Etats-Unis : à J-50, Donald Trump comparé à Hitler aux Emmy Awards

ÉLECTION AMÉRICAINE 2016
JOUR APRES JOUR – Petites phrases assassines, embellie dans les sondages, meetings ou image insolite… Jusqu'au vote des électeurs le 8 novembre prochain, LCI vous propose chaque matin un compte-rendu de la campagne américaine. Au menu ce lundi 19 septembre : les tacles à répétition dont le candidat républicain a été victime au cours de la cérémonie des Emmy Awards, dimanche soir à Los Angeles.

La polémique : Trump comparé à Hitler 

Et le titre du personnage le plus détesté est attribué à… Donald Trump. Le candidat républicain a en effet été au centre de la cérémonie des Emmys Awards qui s’est déroulée dimanche soir à Los Angeles. Référence au passé de vedette de l'émission "The Apprentice" de Donald Trump, le présentateur Jimmy Kimmel a ainsi déclaré : "Nous n'avons plus besoin de regarder la téléréalité, nous la vivons". Jill Soloway, créatrice de "Transparent",  s'est quant à elle carrément lâchée en conférence de presse : selon elle, Trump est "le monstre le plus dangereux de notre époque. Il ostracise les gens. Il compare les femmes à des truies. Il accuse les musulmans et les Mexicains de tous nos problèmes. A chaque fois que je pourrais clamer que Trump est un héritier d’Hitler, je le ferai."


Le fait du jour : une campagne sous le signe du terrorisme

Après l'explosion de bombes à New York et  l'attaque à l'arme blanche ce week-end dans le Minnesota, les deux candidats reprennent leur campagne ce lundi dans un contexte sécuritaire plus tendu que jamais.  "Les attaques de samedi montrent l'échec des politique d'Obama/Hillary Clinton, qui ne peuvent pas assurer notre sécurité !", a écrit le républicain sur Twitter dimanche soir. 

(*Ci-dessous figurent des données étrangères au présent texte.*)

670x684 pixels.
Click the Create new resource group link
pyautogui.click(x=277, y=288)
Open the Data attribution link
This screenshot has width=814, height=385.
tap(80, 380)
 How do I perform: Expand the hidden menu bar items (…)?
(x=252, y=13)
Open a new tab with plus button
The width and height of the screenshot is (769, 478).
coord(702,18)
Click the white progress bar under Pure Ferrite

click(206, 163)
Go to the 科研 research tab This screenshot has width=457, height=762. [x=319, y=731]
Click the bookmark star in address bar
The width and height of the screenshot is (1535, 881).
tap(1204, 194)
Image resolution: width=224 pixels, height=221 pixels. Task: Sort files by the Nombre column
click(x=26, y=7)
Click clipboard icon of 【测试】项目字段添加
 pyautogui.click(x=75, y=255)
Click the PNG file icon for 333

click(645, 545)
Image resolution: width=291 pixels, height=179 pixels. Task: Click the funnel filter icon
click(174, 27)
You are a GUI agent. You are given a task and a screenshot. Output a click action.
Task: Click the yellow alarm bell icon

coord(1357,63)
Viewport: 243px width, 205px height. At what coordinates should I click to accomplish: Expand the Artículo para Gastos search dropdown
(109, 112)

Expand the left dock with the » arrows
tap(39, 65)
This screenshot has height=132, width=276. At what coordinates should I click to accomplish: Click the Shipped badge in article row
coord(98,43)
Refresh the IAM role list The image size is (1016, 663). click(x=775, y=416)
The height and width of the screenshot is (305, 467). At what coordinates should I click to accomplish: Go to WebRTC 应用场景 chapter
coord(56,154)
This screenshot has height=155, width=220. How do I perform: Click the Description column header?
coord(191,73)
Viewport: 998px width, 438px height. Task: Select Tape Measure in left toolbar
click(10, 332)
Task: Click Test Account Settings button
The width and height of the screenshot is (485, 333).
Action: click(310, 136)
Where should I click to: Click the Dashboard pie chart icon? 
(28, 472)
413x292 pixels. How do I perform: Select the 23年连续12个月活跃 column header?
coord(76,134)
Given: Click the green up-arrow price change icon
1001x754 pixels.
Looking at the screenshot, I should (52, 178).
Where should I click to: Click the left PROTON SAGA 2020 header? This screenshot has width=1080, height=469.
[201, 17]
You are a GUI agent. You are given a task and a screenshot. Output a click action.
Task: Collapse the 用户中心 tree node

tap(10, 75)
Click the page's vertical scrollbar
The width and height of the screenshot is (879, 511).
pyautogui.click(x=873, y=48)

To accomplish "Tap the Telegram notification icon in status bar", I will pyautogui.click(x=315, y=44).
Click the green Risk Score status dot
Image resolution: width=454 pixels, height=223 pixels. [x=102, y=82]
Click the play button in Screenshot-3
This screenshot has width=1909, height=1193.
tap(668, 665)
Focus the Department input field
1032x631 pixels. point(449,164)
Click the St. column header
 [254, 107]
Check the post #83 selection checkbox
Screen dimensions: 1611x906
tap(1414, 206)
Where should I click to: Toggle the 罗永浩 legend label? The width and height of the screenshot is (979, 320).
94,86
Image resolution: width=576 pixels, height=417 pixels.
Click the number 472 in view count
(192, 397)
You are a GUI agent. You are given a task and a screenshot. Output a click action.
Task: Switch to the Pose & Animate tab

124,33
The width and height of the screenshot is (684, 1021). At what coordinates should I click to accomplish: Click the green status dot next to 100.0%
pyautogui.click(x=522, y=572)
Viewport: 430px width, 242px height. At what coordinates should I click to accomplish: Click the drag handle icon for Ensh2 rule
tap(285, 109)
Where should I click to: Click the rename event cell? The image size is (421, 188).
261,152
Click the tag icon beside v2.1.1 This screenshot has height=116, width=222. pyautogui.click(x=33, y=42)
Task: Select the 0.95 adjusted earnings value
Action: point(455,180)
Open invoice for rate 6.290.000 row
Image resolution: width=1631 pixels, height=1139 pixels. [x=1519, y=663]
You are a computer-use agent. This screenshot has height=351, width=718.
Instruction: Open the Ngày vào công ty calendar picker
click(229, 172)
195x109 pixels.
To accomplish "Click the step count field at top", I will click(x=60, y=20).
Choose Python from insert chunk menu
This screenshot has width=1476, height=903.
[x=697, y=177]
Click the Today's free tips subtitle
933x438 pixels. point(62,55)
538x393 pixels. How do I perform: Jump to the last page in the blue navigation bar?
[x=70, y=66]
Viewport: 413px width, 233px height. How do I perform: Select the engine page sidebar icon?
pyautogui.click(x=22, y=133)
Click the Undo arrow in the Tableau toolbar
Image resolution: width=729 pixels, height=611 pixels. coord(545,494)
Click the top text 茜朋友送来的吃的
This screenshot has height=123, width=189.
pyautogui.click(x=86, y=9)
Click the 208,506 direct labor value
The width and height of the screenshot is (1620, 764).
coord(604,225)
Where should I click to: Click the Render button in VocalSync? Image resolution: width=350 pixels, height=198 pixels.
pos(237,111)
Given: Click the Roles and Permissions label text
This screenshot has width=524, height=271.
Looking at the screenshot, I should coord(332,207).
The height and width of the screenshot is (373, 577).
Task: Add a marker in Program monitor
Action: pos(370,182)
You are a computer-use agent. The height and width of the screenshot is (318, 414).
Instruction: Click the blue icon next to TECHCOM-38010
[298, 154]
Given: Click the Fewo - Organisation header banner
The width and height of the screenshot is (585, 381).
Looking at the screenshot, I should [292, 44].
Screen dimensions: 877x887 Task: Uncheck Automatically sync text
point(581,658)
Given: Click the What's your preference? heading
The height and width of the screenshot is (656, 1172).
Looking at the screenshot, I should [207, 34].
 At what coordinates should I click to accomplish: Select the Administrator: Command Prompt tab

Et c'est par une note martiale qu'il avait choisi, samedi soir, d'ouvrir son meeting à Colorado Springs : "Juste avant que je descende de l'avion, une bombe a explosé à New York, et personne ne sait exactement ce qui se passe, mais quelle époque - il va falloir qu'on devienne plus sévères". 


Vidéo ci-dessous : Donald Trump réagit aux explosions du week-end à New-York.

En vidéo

Explosion à New York : "Nous vivons à une époque où il faut être fort, très fort", réagit Donald Trump

Face à lui, Hillary Clinton, proche alliée du président Barack Obama, valorise son quart de siècle d'expérience politique. Elle devait rencontrer lundi en marge de l'assemblée générale des Nations unies les présidents égyptien Abdel Fattah al-Sissi et ukrainien Petro Porochenko, ainsi que le Premier ministre japonais Shinzo Abe.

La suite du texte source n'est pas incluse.